O senador Renan Calheiros e o deputado Arthur Lira foram monitorados ilegalmente pela Abin paralela no governo Jair Bolsonaro. Segundo o inquérito da Polícia Federal, a Agência Brasileira de Inteligência se transformou num instrumento de espionagem de nomes que despertavam alguma desconfiança de Bolsonaro. As novidades foram divulgadas hoje pela operação Última Milha, quarta etapa da investigação do caso.

Nesta quinta-feira, a PF prendeu quatro pessoas, entre elas um policial federal e um policial militar. Há mandados de prisão contra sete alvos. Todos os envolvidos atuavam sob as ordens de Alexandre Ramagem, que chefiava a Abin e agia como serviçal para assuntos clandestinos do então presidente. Delegado da PF, Ramagem se elegeu deputado e é pré-candidato a prefeito do Rio de Janeiro. A candidatura foi decisão pessoal de Bolsonaro. Tem mais escândalo a explicar do que propostas.

O esquema clandestino para espionar autoridades começou em 2019 e durou até 2022. O objetivo era encontrar qualquer coisa que pudesse constranger figuras que, por alguma razão, eram consideradas um problema para o governo. A partir do monitoramento, os criminosos fabricavam dossiês que serviriam como instrumento de chantagem e divulgação de denúncias falsas. É coisa de organização criminosa.
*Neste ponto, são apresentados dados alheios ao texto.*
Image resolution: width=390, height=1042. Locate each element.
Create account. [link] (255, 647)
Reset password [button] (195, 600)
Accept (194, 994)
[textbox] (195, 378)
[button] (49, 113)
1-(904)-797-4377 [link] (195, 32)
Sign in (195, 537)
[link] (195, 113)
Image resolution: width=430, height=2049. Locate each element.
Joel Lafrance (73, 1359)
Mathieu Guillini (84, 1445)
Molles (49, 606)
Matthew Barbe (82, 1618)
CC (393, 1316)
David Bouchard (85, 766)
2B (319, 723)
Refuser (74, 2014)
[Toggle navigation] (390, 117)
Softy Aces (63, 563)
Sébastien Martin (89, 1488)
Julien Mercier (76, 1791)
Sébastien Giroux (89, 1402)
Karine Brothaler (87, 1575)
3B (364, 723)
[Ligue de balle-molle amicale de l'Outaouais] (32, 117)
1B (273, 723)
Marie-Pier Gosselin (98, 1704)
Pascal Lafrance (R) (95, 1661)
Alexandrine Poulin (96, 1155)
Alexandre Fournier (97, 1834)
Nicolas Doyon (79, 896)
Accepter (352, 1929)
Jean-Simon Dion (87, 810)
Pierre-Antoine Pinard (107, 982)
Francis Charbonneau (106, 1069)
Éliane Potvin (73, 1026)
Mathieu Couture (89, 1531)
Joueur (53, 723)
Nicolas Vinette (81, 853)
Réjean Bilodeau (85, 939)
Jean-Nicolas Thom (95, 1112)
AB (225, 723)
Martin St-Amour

Vejam a gravidade. O atual presidente de um dos poderes da República, Arthur Lira, estava entre os que tiveram a vida bisbilhotada. Rodrigo Maia, que presidiu a Câmara antes do alagoano, também foi vítima da bandalheira. A Abin paralela monitorou ministros do STF, parlamentares, servidores da Receita e jornalistas. Hoje em dia, Eduardo Bolsonaro vive dizendo que a PF trabalha para Lula e Alexandre de Moraes. Acusa os outros pelos crimes que pratica. Uma velha tática sempre renovada.

Esse caso revela que para Bolsonaro todo mundo é inimigo. Arthur Lira foi um aliado perfeito para o então presidente. Os dois se entenderam como amigos de infância. Mesmo assim, pelas costas, Bolsonaro vasculhava a rotina do deputado. Nada como ter na coleira aliados com eventuais encrencas que não podem vir a público. Era o raciocínio da quadrilha. Lira deve estar decepcionado com as revelações da PF.
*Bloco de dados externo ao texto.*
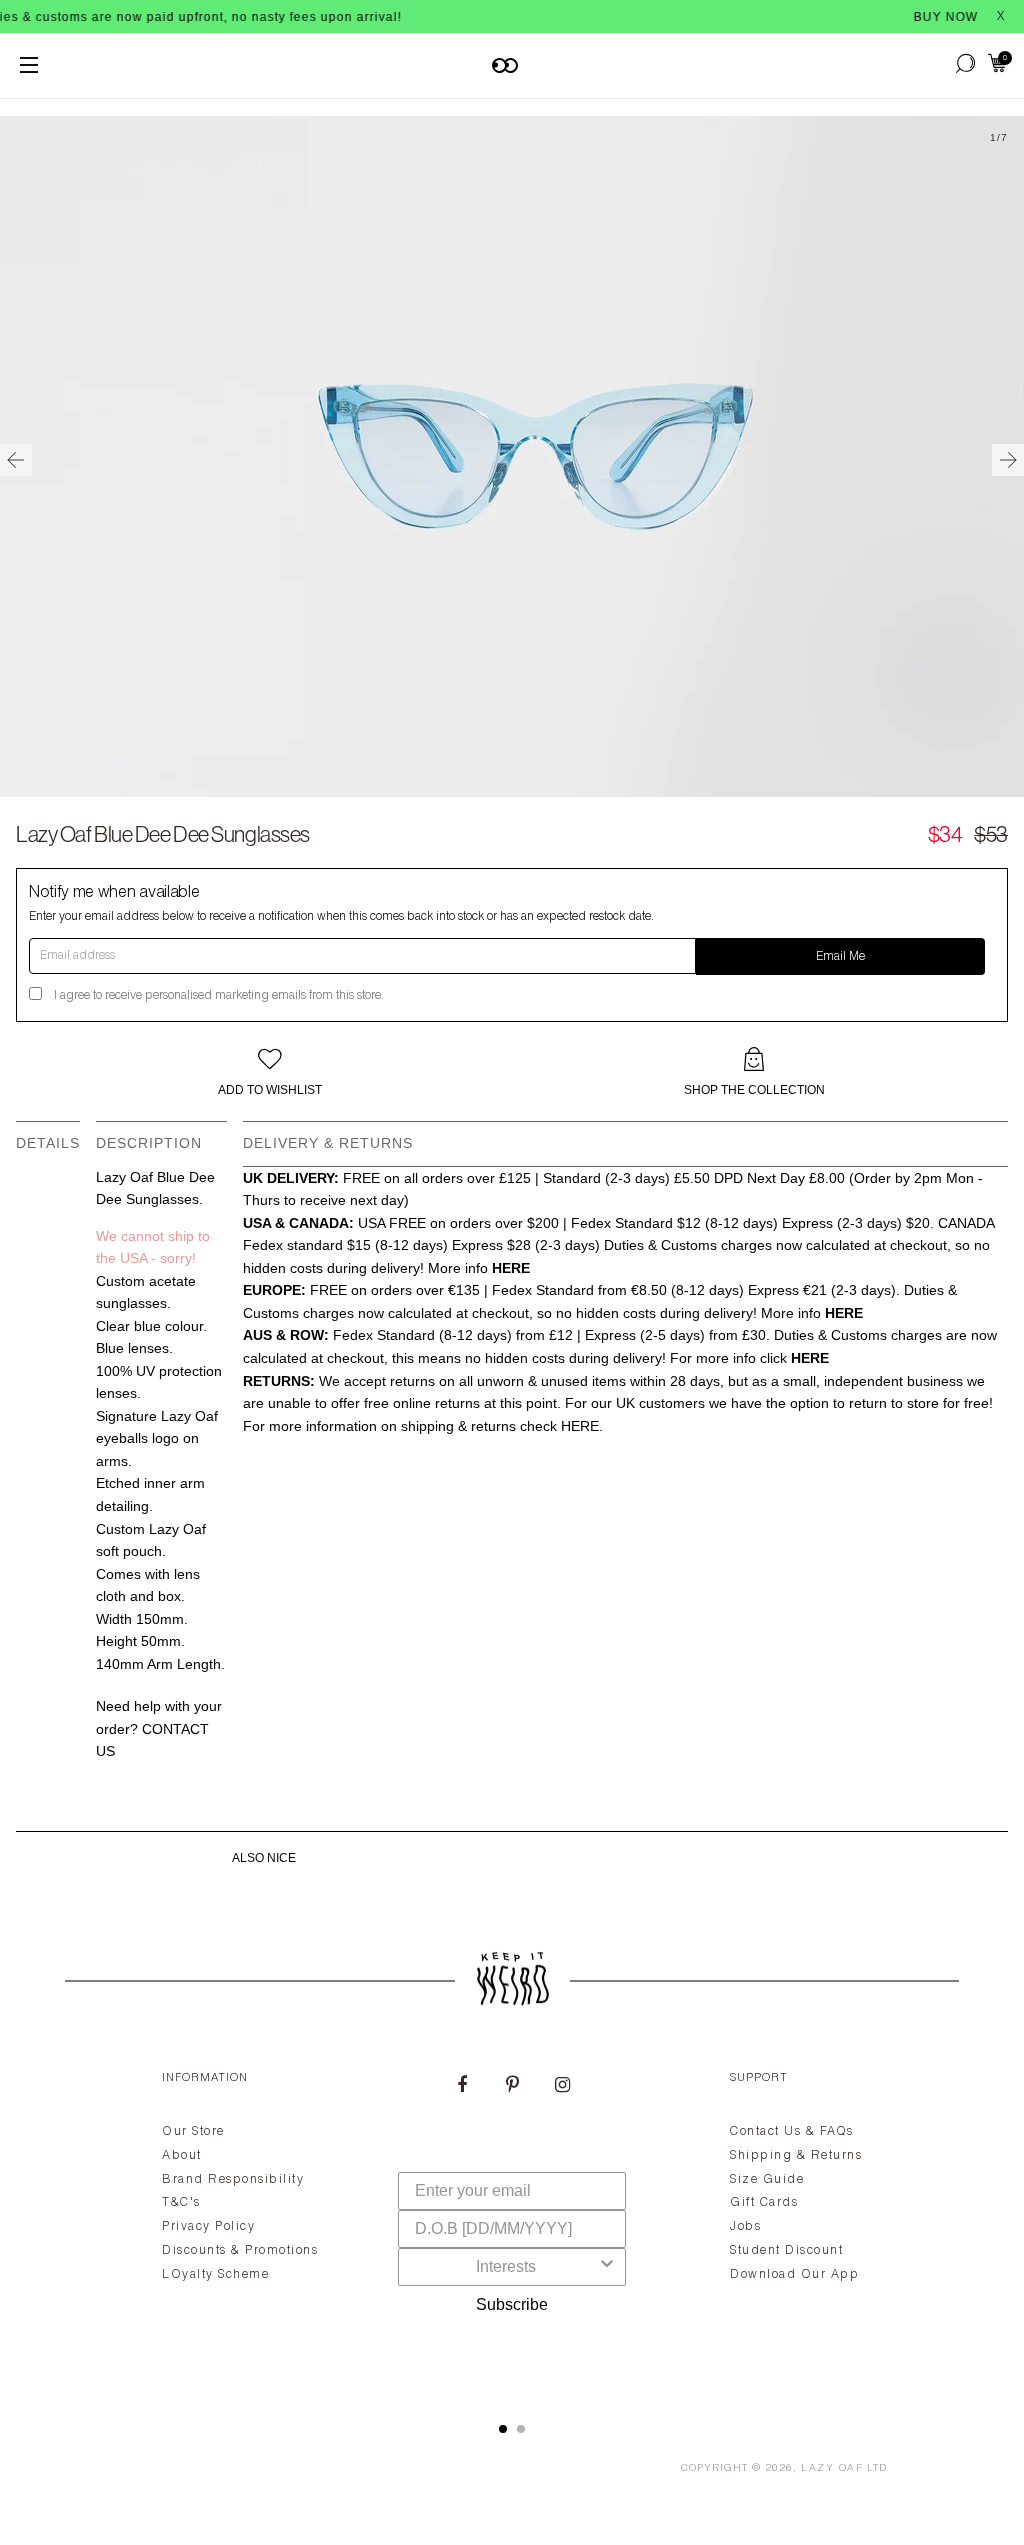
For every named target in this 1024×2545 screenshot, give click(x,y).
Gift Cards (764, 2203)
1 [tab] (503, 2429)
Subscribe (512, 2304)
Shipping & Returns (796, 2156)
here (580, 1426)
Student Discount (786, 2251)
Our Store (193, 2132)
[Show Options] (607, 2267)
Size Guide (767, 2180)
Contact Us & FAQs (792, 2132)
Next (1008, 460)
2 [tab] (521, 2429)
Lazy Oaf (832, 2469)
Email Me (840, 957)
Já Renan Calheiros “deu motivos” para o ódio de Bolsonaro. Ao longo dos quatro anos do governo do “mito”, o senador foi um adversário que incomodou em vários episódios. O momento que mais irritou Bolsonaro foi na CPI da Covid, que teve o alagoano como relator. A postura do parlamentar bateu de frente com o negacionismo dos aloprados que tentaram sabotar a vacinação dos brasileiros. A CPI enfrentou o governo da morte.

Arapongagem. Monitoramento ilegal e clandestino. Fabricação de dossiês contra autoridades da República. Cooptação de delegados e agentes federais para atividades criminosas. A coleção de barbaridades no desgoverno Bolsonaro é uma antologia a ser estudada e destrinchada pelas próximas décadas. Um período de retrocessos que pretendia levar o país a um buraco sem volta. As evidências não param de surgir.